Reproduce the listing that follows, line for line.
Provided information START
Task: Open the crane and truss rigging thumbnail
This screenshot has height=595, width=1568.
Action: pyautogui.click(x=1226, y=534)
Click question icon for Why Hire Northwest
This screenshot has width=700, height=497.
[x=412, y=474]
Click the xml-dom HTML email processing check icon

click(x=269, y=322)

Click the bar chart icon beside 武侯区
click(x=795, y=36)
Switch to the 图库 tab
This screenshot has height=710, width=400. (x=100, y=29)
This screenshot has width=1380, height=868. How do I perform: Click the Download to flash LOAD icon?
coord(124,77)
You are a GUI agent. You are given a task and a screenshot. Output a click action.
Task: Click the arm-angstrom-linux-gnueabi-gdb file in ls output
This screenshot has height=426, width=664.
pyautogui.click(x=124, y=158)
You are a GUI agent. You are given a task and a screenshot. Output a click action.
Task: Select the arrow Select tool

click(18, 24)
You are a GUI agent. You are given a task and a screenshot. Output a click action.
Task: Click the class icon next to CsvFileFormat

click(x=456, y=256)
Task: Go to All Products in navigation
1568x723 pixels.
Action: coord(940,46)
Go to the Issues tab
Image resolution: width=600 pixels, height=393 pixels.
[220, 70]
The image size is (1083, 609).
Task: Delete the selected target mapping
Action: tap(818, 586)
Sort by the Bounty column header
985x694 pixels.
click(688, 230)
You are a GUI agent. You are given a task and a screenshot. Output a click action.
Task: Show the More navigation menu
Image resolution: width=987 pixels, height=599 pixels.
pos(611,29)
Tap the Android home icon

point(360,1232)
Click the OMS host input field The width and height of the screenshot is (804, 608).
Provided information END
Your response ->
Task: Open the crane and truss rigging thumbnail
This screenshot has height=595, width=1568.
Action: pyautogui.click(x=1226, y=534)
Click question icon for Why Hire Northwest
This screenshot has width=700, height=497.
[x=412, y=474]
Click the xml-dom HTML email processing check icon

click(x=269, y=322)

Click the bar chart icon beside 武侯区
click(x=795, y=36)
Switch to the 图库 tab
This screenshot has height=710, width=400. (x=100, y=29)
This screenshot has width=1380, height=868. How do I perform: Click the Download to flash LOAD icon?
coord(124,77)
You are a GUI agent. You are given a task and a screenshot. Output a click action.
Task: Click the arm-angstrom-linux-gnueabi-gdb file in ls output
This screenshot has height=426, width=664.
pyautogui.click(x=124, y=158)
You are a GUI agent. You are given a task and a screenshot. Output a click action.
Task: Select the arrow Select tool

click(18, 24)
You are a GUI agent. You are given a task and a screenshot. Output a click action.
Task: Click the class icon next to CsvFileFormat

click(x=456, y=256)
Task: Go to All Products in navigation
1568x723 pixels.
Action: coord(940,46)
Go to the Issues tab
Image resolution: width=600 pixels, height=393 pixels.
[220, 70]
The image size is (1083, 609).
Task: Delete the selected target mapping
Action: tap(818, 586)
Sort by the Bounty column header
985x694 pixels.
click(688, 230)
You are a GUI agent. You are given a task and a screenshot. Output a click action.
Task: Show the More navigation menu
Image resolution: width=987 pixels, height=599 pixels.
pos(611,29)
Tap the Android home icon

point(360,1232)
Click the OMS host input field The width and height of the screenshot is (804, 608).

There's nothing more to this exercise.